The Inter-Mountain photo by Edgar Kelley Randolph County Clerk Brenda Wiseman gives a demonstration of how the county’s new voting machines will work Wednesday afternoon at the Randolph County Courthouse,

ELKINS — Randolph County citizens heading to the polls this spring will be greeted by brand new voting machines

The county received 91 new ExpressVote machines in July. One of the new voting machines is currently set up in the county clerk’s office at the Randolph County Courthouse, and citizens are urged to come in and try it out.

“We are trying to get everyone to come in and do a demo to see how they work before the election,” Randolph County Clerk Brenda Wiseman told The Inter-Mountain Wednesday. “Everyone is welcome to come in and see how they work.”

The new machines replaced the Ivotronics devices the county used from 2006 until the 2020 election.

“Invotronics is still a good system and I liked those machines, but they were just getting outdated,” Wiseman said. “And the secretary of state’s office wanted all of the counties to be more up-to-date with their equipment. They are wanting all of the counties to change to the machines we have now.”

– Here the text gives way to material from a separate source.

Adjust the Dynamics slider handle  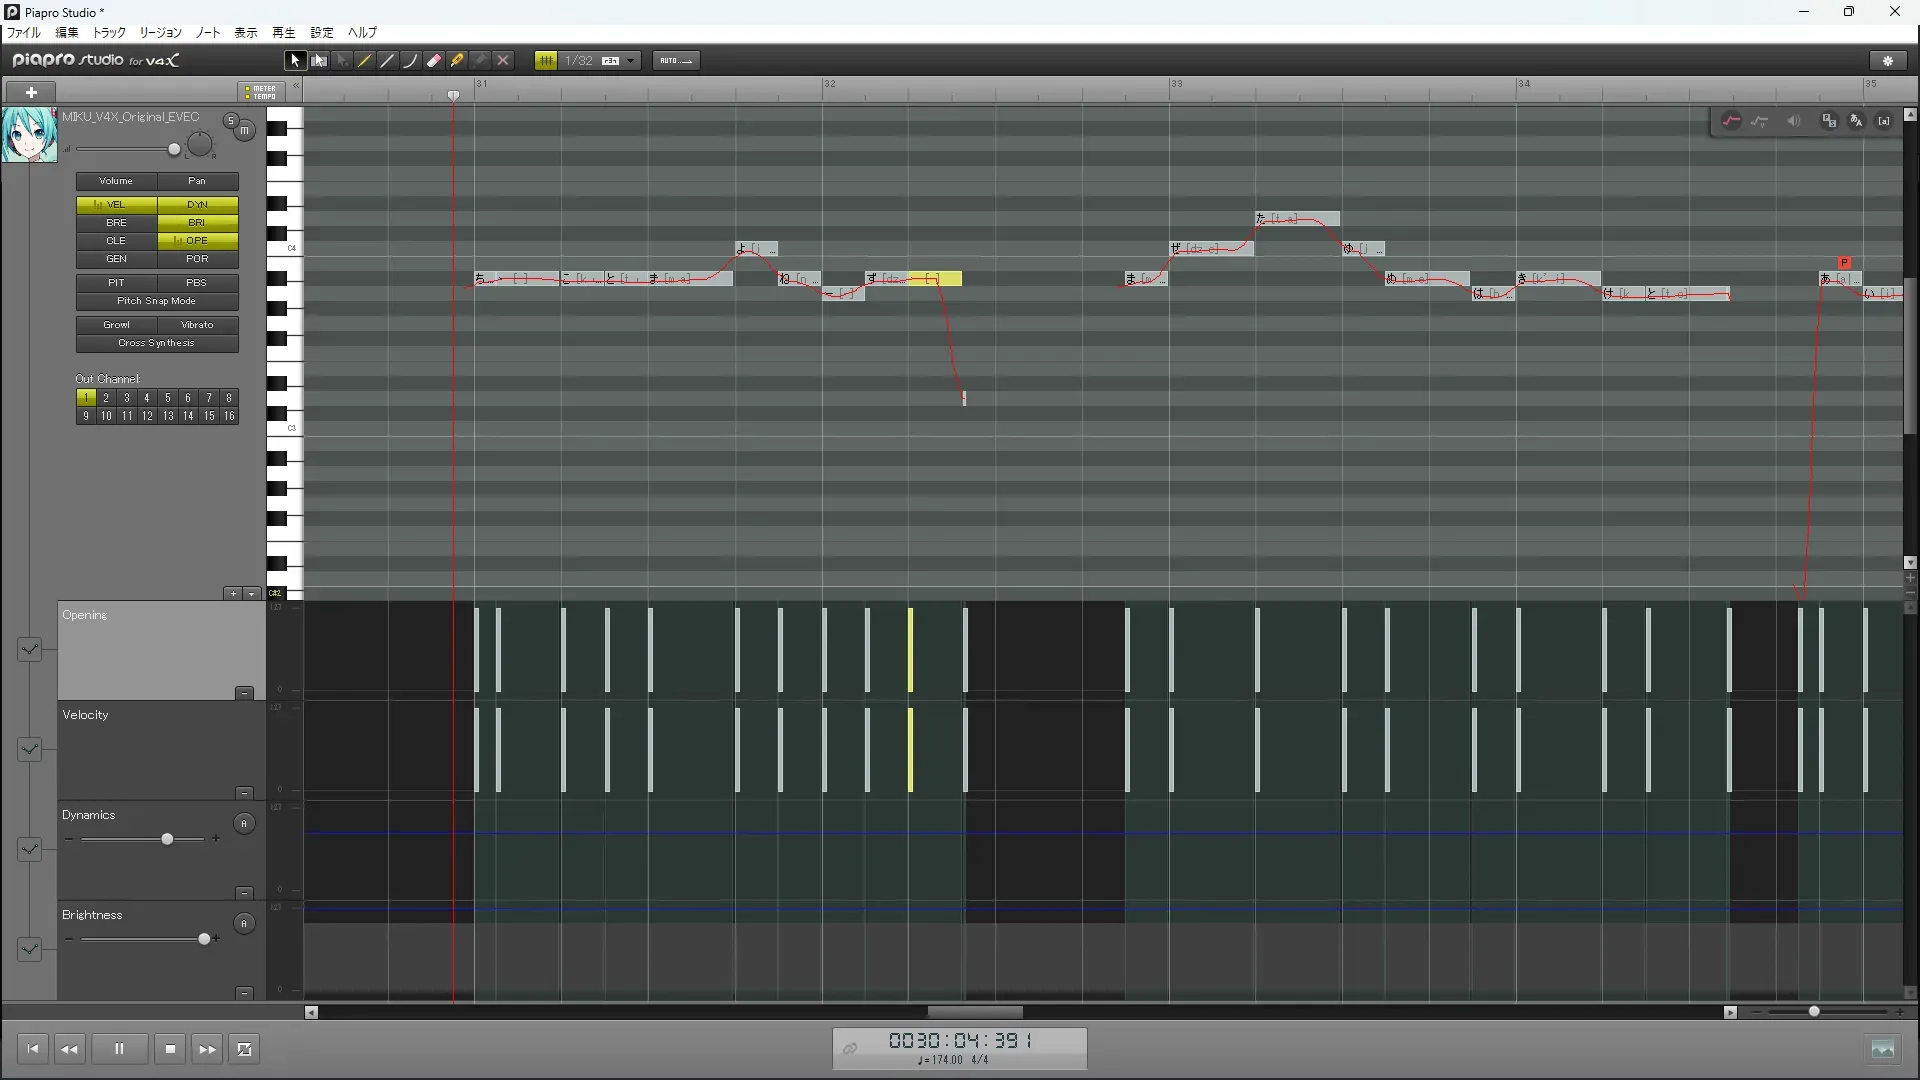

The total cost for the new machines came was $589,898, but the county was able to take advantage of the HAVA CARES Act Grant that paid $302,138.70 of that total. The rest of the money owed will be paid through a loan with Election Systems and Services, who make the machines. The loan will be for three years at zero percent interest. The older machines were also recycled back to the company and a credit was given for that on the purchase of the new machines.

“The reason we went ahead and got the machines when we did is because of the grant,” Wiseman said. “The grant cycle only lasts a certain amount of time, and if you didn’t take advantage of it, then you couldn’t get it. That saved us a little over $300,000 and the other ones weren’t going to last forever. So this was a good opportunity for us to get the HAVA grant funds to help pay for them.”

Wiseman said voters shouldn’t have any issues operating the new machines.

“You actually have a paper card that you insert into the machine. You’re still going to touch the screen to make your selection like you did with the old machines, but these print out a card you’ll have in your hands to see who you actually voted for, because its printed out on that card,” she said.

“The cards are then inserted into a big ballot box that tabulates the votes when they’re put in. All the information will be collected from there onto a jump drive and that is what’s taken back to the courthouse on election night to get the results from each precinct.”

Wiseman said the new machines will make it easier on the workers who tabulate all the votes.

“I think it’s going to be easier for the poll workers at the end of the night because they just push a button and it collects the votes from the jump drive,” said Wiseman. “Plus we will have a backup jump drive also, in case something would happen with the first one. Then of course we will always have the actual ballots to look at if we have to.”